Alphabet Soup shares LGBTQ+ Missourians’ stories through portraiture and personal narratives.
Tisya Cooke: I grew up reading Torah. I grew up going to Hebrew school.
To this day, I still do tutoring, and I do a lot of volunteering and activism within the Jewish community while also trying to actively wrap my head around religion and this feeling that a god can hate anyone – especially a group of queer people just because they are queer.
A couple of weeks ago, we had the Parsha Acharei Mot, which is the Parsha that specifically talks about “a man shall not lie with a man as he would a woman for this is an abhorrence.”
And I've given, at this point now, including this last time, three different devars, or sermons, about the topic.
And I think what I've realized is that particular phrasing – even if it no longer hurts me the way that it did the first time I read it – has been used for 1000s of years to persecute and ostracize individuals purely based on who they are.

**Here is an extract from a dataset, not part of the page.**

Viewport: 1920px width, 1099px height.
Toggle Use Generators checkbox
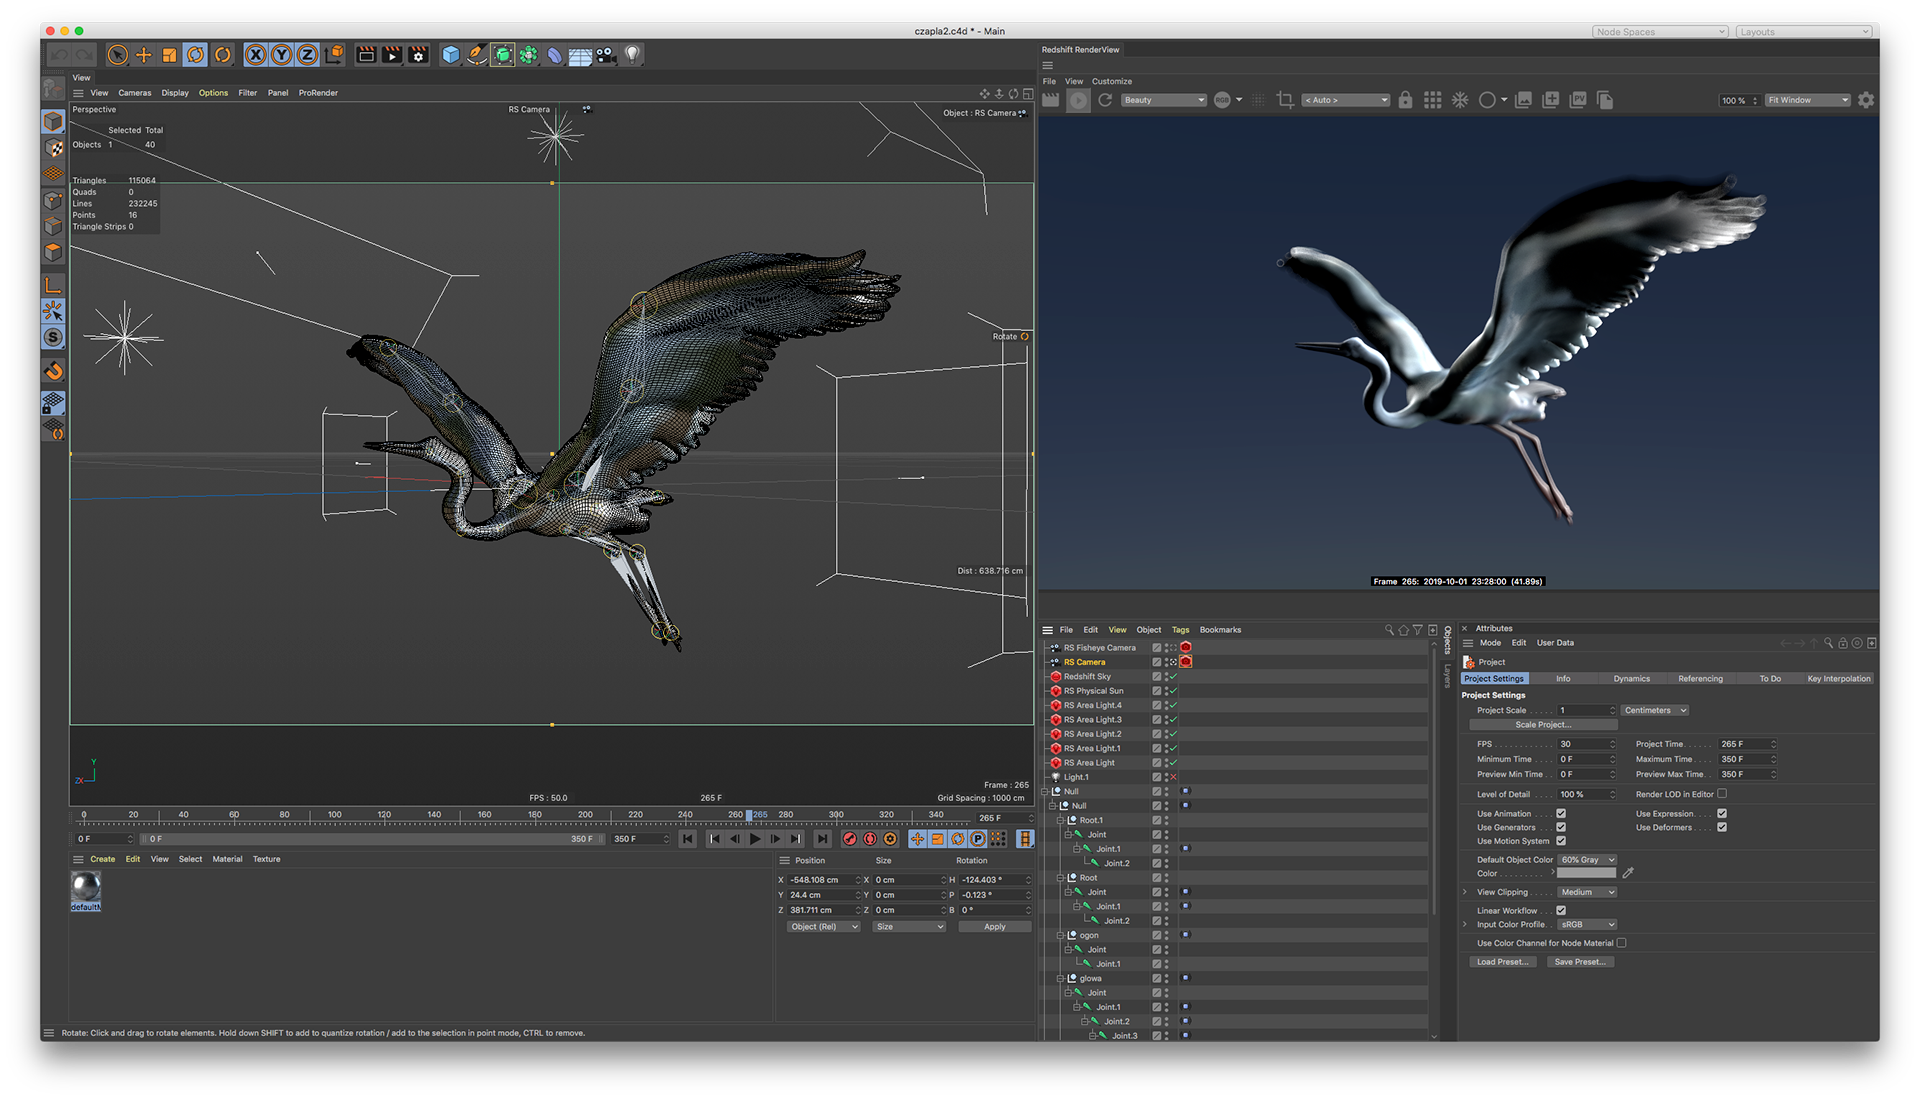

"That particular phrasing – even if it no longer hurts me the way that it did the first time I read it – has been used for 1000s of years to persecute and ostracize individuals purely based on who they are."Tisya Cooke
I think now I'm very much at a place where I know it's coming, and so, I'm not surprised by it, necessarily, but it still feels like a dagger every single time.
There's no great way of talking about it and trying to say that, “Oh, we as a society have moved on, so therefore it's not important.” It still is written in every single Torah, in every single Chumash, the English translation of it, to this day,
And again, it's cited by not only Jews but Christians and other groups as the reason why we must hate queer people.
And so, even if we as a society have tried to move on from it, we have to be able to look at it and say that's f**ked up.
And so, it is still very much a deep sense of pain every single time.
I've been very blessed and very happy to be surrounded by not only the rabbi, but quite a few friends who are queer, and when recently we had Passover – I had friends over for the Passover seder, and we just had fun for four hours.
You cook a meal for your friends, you talk Torah with your friends, during Yom Kippur you starve yourself for almost two days with your friends.
And even when you hangry and kind of a b**ch towards the end of it, you're still having these fun moments with the people you care about.
And the other nice thing is to this day – because I have such a large family – every time I get a text from my family, whether it's talking about something that we have planned coming up, or just talking about nieces and nephews being idiots, because nieces and nephews are like that, it's this moment of just I'm still a part of this. I'm still loved by the people around me.
EDITOR'S NOTE: This interview was conducted in the Spring, just after the Jewish holiday of Passover, which in 2024 was celebrated from April 22-30.
CORRECTION: An earlier version of this story contained several phrases that were not correctly transliterated from Hebrew to English, resulting in misspellings and grammatical errors.